India’s oldest political prisoner, an 84-year-old Jesuit priest, who was denied bail after falling ill, has died, sparking outrage among lawyers, writers, politicians and activists. went.
Father Stan Swamy, a pastor and human rights activist who spent five decades fighting for the rights of the tribal community in the state of Jharkhand, was arrested in October 2020, charged under strict terrorism laws and He was kept in judicial custody.
Despite Swamy’s debilitating condition from Parkinson’s disease, which worsened after Cowade 19 went to jail last month, the courts repeatedly denied him bail before trial.
A doctor told the Bombay High Court that on court orders, Swamy was eventually shifted to a hospital and given a ventilator, but died of cardiac arrest on Monday afternoon after complications related to Covid 19. An emergency bail application for a priest based on health was scheduled during the court hearing, but it was too late.
Opposition Congress MP and former cabinet minister Jairam Ramesh tweeted:
Author Sonia Falero said: “Father Stein Swamy did not die, he was killed.
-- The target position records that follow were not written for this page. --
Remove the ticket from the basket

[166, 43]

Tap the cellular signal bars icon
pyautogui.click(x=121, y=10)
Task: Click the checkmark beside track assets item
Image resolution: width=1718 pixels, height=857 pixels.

The government killed him, if he had not been for them, he would have survived.
Among others was Karuna Nondi, a high court lawyer who said that the Indian state was “responsible to its loved ones and all its citizens” for “cruel and inhumane treatment at the hands of the state”.
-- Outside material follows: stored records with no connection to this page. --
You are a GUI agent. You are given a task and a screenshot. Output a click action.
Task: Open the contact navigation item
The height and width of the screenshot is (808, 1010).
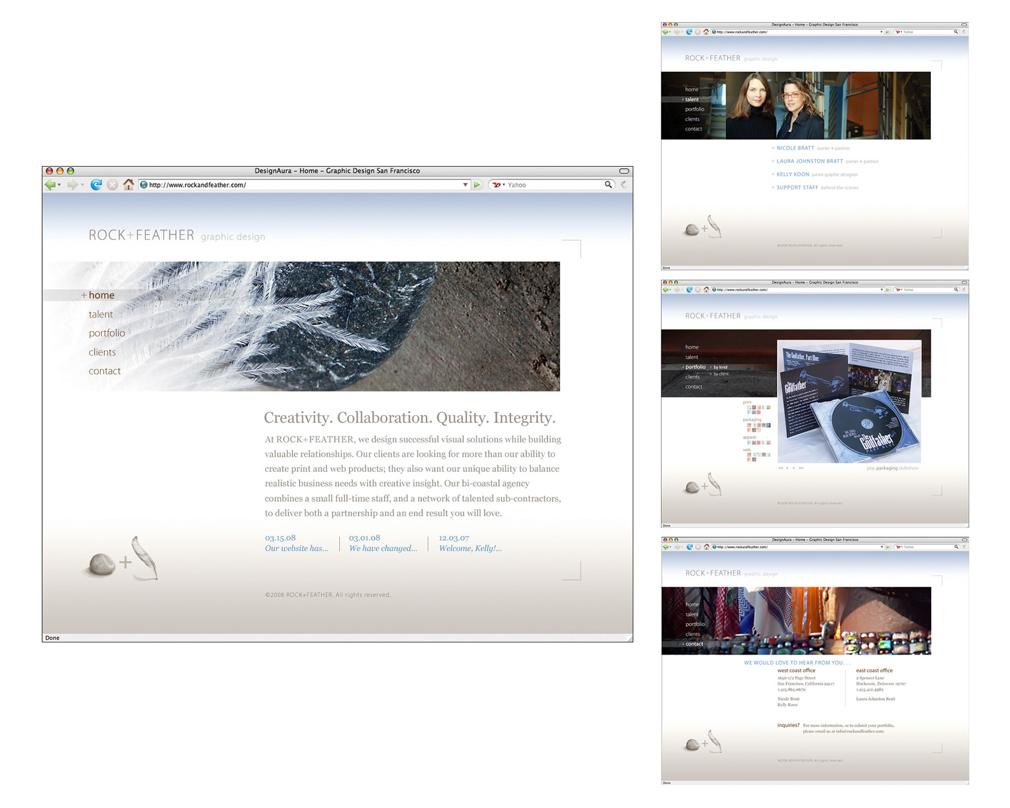(105, 371)
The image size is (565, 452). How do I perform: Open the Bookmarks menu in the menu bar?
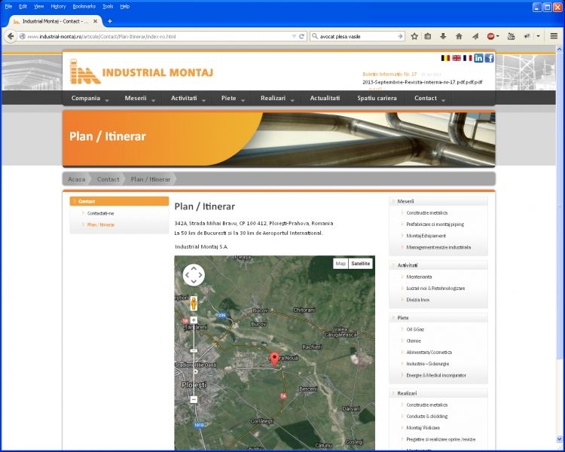point(84,6)
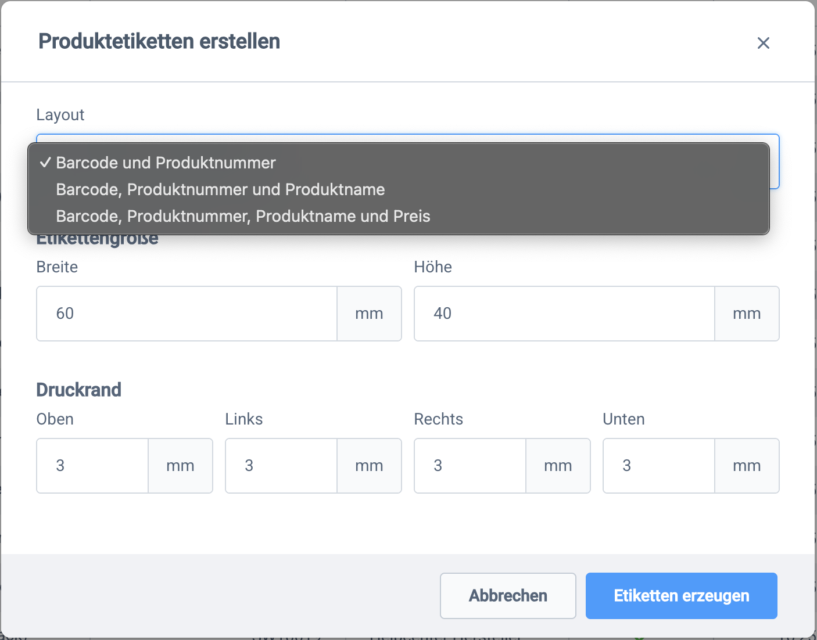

Swamy’s arrest was linked to the 2018 spate of deadly caste-based violence in the state of Maharashtra. Now known as the Bhima Koregaon case, it cracked down on dissent and persecution among human rights activists under the ruling Bharatiya Janata Party (BJP) government led by Prime Minister Narendra Modi. Is presented as an example.
Along with 15 others, including poets, lawyers, activists and writers, of whom anti-BJP sentiments were expressed, Swamy was accused of committing violence, links to violent Maoist groups and There are allegations of conspiracy to assassinate Modi, which he vehemently denied. .
This year, a U.S. digital analyst found that a hacker had used software to inject 22 fake “blasphemous” files into a suspect’s computer, which police then used as evidence to arrest Swami and others. What was
However, despite the evidence and questions about Swamy’s deteriorating health, the National Investigation Agency (NIA), the federal agency investigating Swamy, opposed his bail applications until his condition worsened. And despite his requests he was not allowed to recover at home. The court granted his bail at the request of the NIA.
Swamy’s lawyers accused the jail staff of abusing him in jail. In December, he was forced to give the jails a sip of cups before the courts, as his Parkinson’s meant he could not hold a glass of water in his hand and was given no help.
Poet and writer Mina Kandsami said: Let’s not talk about it as mere death. This is a judicial murder and everyone is involved in it.
Lawyer and activist Prashant Bhushan said, “I was no less than a murderer of a noble and kind person. Unfortunately, our judicial system is also complicated.
Prominent activist Harsh Mander calls Swamy “dedicated to selfless defense of tribals” [indigenous] Rights, gentle, brave. Even from prison he did not grieve for himself but did injustice to the poor prisoners.
Mander added: “An oppressive state sent him to prison to silence his voice. The judiciary has done nothing to secure its independence. It is a tragedy for the nation.